-- START OF INPUT RECORDS --
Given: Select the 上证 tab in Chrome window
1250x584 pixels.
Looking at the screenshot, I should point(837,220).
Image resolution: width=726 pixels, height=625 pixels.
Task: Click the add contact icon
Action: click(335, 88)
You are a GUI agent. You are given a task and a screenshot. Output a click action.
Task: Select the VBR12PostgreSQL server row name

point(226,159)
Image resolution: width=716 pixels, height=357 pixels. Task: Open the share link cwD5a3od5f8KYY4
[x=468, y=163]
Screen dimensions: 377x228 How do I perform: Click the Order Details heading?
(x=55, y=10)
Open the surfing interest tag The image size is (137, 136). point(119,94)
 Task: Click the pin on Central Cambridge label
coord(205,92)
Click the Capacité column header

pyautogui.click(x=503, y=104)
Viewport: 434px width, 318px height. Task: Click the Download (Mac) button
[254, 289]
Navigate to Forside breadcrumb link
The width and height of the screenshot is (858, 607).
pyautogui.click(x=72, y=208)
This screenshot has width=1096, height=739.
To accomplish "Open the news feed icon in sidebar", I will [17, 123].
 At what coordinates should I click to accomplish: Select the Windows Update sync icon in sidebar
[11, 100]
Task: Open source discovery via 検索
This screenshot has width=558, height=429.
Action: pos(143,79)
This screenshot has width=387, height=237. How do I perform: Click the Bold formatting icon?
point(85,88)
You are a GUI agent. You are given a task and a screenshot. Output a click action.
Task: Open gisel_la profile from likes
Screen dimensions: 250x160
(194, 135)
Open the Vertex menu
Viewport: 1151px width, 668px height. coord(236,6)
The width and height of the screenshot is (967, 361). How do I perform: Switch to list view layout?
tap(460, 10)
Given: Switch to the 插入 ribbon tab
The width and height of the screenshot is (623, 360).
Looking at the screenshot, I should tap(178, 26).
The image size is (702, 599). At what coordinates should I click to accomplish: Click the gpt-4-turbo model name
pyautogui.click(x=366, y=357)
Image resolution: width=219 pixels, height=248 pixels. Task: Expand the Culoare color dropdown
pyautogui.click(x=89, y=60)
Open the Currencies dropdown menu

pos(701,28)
-- END OF INPUT RECORDS --
◆ **WHAT IS EXPECTED**: Copy out every row above word for word, keeping each line break and character unchanged.

◆ **RIGHT ANSWER**:
Given: Select the 上证 tab in Chrome window
1250x584 pixels.
Looking at the screenshot, I should point(837,220).
Image resolution: width=726 pixels, height=625 pixels.
Task: Click the add contact icon
Action: click(335, 88)
You are a GUI agent. You are given a task and a screenshot. Output a click action.
Task: Select the VBR12PostgreSQL server row name

point(226,159)
Image resolution: width=716 pixels, height=357 pixels. Task: Open the share link cwD5a3od5f8KYY4
[x=468, y=163]
Screen dimensions: 377x228 How do I perform: Click the Order Details heading?
(x=55, y=10)
Open the surfing interest tag The image size is (137, 136). point(119,94)
 Task: Click the pin on Central Cambridge label
coord(205,92)
Click the Capacité column header

pyautogui.click(x=503, y=104)
Viewport: 434px width, 318px height. Task: Click the Download (Mac) button
[254, 289]
Navigate to Forside breadcrumb link
The width and height of the screenshot is (858, 607).
pyautogui.click(x=72, y=208)
This screenshot has width=1096, height=739.
To accomplish "Open the news feed icon in sidebar", I will [17, 123].
 At what coordinates should I click to accomplish: Select the Windows Update sync icon in sidebar
[11, 100]
Task: Open source discovery via 検索
This screenshot has width=558, height=429.
Action: pos(143,79)
This screenshot has width=387, height=237. How do I perform: Click the Bold formatting icon?
point(85,88)
You are a GUI agent. You are given a task and a screenshot. Output a click action.
Task: Open gisel_la profile from likes
Screen dimensions: 250x160
(194, 135)
Open the Vertex menu
Viewport: 1151px width, 668px height. coord(236,6)
The width and height of the screenshot is (967, 361). How do I perform: Switch to list view layout?
tap(460, 10)
Given: Switch to the 插入 ribbon tab
The width and height of the screenshot is (623, 360).
Looking at the screenshot, I should tap(178, 26).
The image size is (702, 599). At what coordinates should I click to accomplish: Click the gpt-4-turbo model name
pyautogui.click(x=366, y=357)
Image resolution: width=219 pixels, height=248 pixels. Task: Expand the Culoare color dropdown
pyautogui.click(x=89, y=60)
Open the Currencies dropdown menu

pos(701,28)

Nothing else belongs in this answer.